Subito dopo la decisione in tema di tassi, il dollaro è risalito a un nuovo massimo pluriennale, nel frattempo è però nuovamente leggermente sceso. Solo nelle prossime settimane si vedrà se sarà in grado di sviluppare una nuova spinta al rialzo. È noto che un dollaro più forte è generalmente negativo per gli investimenti nei Paesi emergenti. A ciò s’aggiunge che una valuta Usa forte ostacola le banche centrali dei mercati emergenti nell’alleggerimento della rispettiva politica monetaria.

Trump ha annunciato a sorpresa nuovi dazi nei confronti della Cina
In fondo, la situazione suggerita dai dati Usa non forniva al presidente della Fed argomenti tali da giustificare l’abbassamento dei tassi. Non sorprende, quindi, che siano stati i rischi internazionali a occupare gran parte della scena, il conflitto commerciale in special modo. Il presidente Trump ha reagito all’abbassamento dei tassi, da lui considerato troppo tardivo e troppo limitato, con un nuovo attacco alla banca centrale. Inoltre, quasi a voler spingere la Fed a ulteriori abbassamenti dei tassi con un inasprimento del conflitto commerciale, ha annunciato subito dopo, tra la sorpresa di tutti, nuovi dazi per circa 300 miliardi di dollari sulle importazioni dalla Cina.

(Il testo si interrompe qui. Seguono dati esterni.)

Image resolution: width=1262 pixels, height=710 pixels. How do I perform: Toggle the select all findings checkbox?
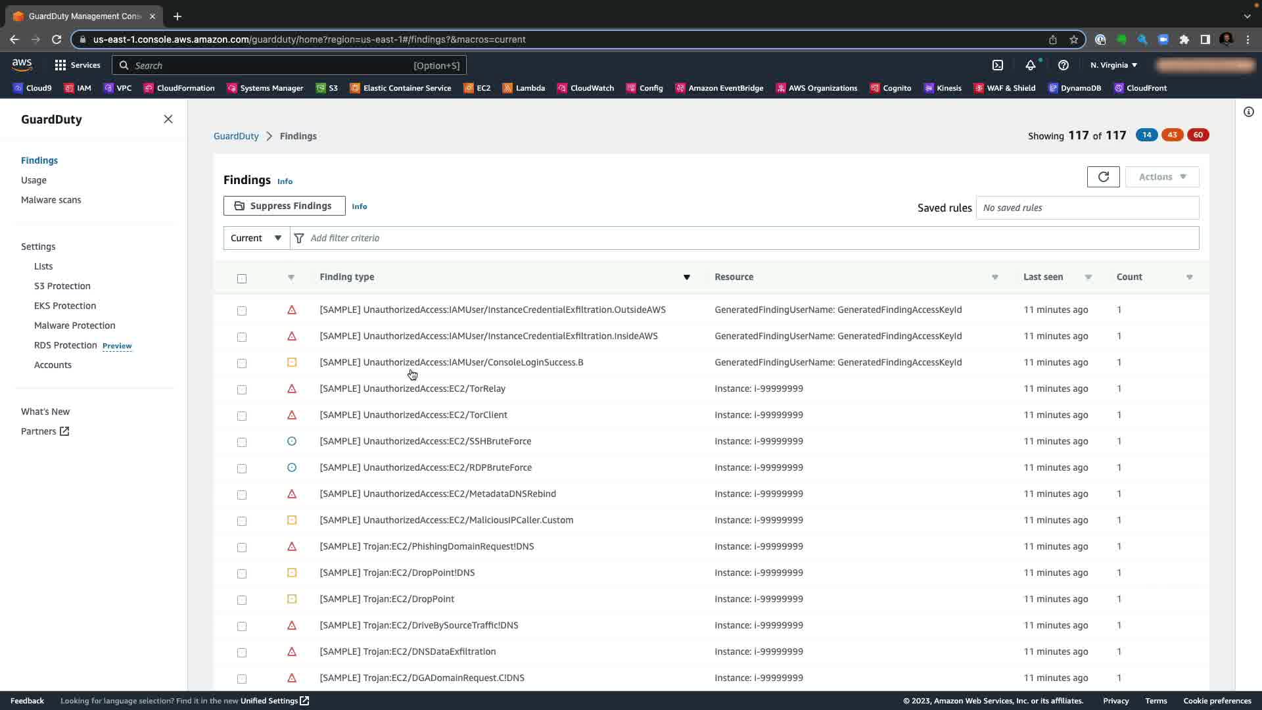coord(242,278)
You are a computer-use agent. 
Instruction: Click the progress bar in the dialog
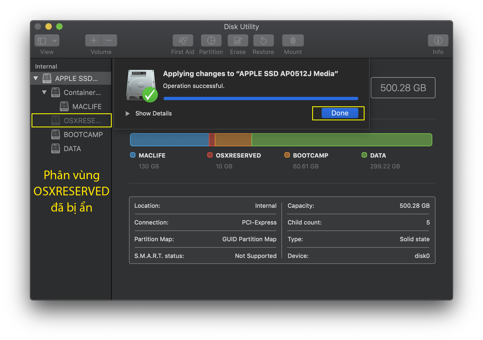point(260,98)
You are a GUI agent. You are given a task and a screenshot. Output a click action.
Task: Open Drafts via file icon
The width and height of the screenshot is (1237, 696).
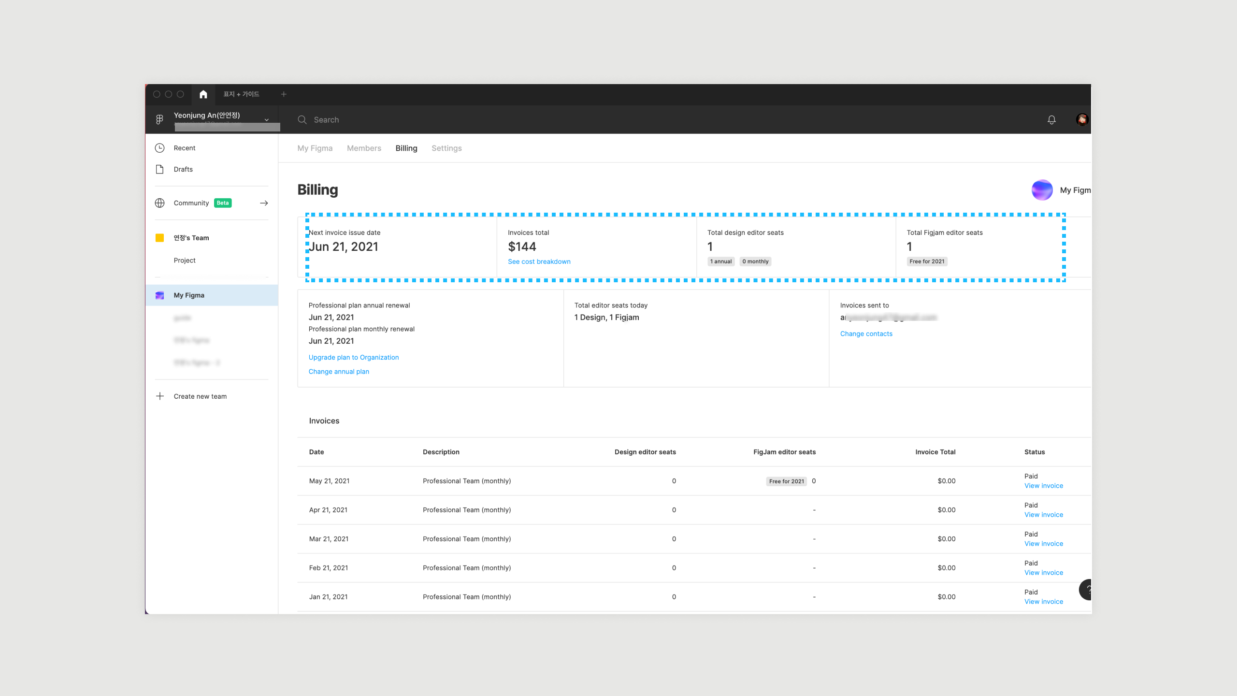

La moneta cinese scende sotto quota 7 yuan per dollaro: è l’inizio di una guerra valutaria?

All’inizio di agosto, lo yuan ha sfondato per la prima volta dal 2009 la quota di sette yuan per dollaro. In questo modo, le valute si spostano di nuovo maggiormente al centro dell’attenzione come possibile campo di battaglia nella guerra commerciale. È sicuramente possibile che prima o poi Trump ricorra anche a interventi mirati per indebolire il dollaro. Questo è un compito che spetta al ministero delle finanze; per questa ragione non sarebbe necessario l’assenso del parlamento né quello della banca centrale.

Un tale scenario, però, non pare essere ancora maturo al momento, anche perché Pechino ha subito stabilizzato lo yuan a quota sette. Il dollaro, inoltre, è una moneta anticiclica e, come tale, dovrebbe quindi tendenzialmente cedere non appena l’economia mondiale riprendesse a crescere. Vista così, per il desiderio di Trump di un dollaro più debole sarebbe molto meglio smettere di appiccare continuamente nuovi focolari di disturbo per l’economia mondiale che non sospingere ogni volta di nuovo verso l’alto involontariamente la moneta statunitense con le sue dichiarazioni e i suoi interventi.

Sinora, i dati economici fondamentali non indicano ancora alcuna vera ripresa dell’economia mondiale. Tuttavia, si moltiplicano i segnali di un arrivo graduale dello stimolo cinese sull’economia reale. Nei prossimi tempi, ciò potrebbe irradiarsi in modo positivo specialmente su Asia ed Europa. Nei prossimi mesi dovrebbero produrre i loro effetti anche gli abbassamenti dei tassi negli Usa e in numerosi Paesi emergenti.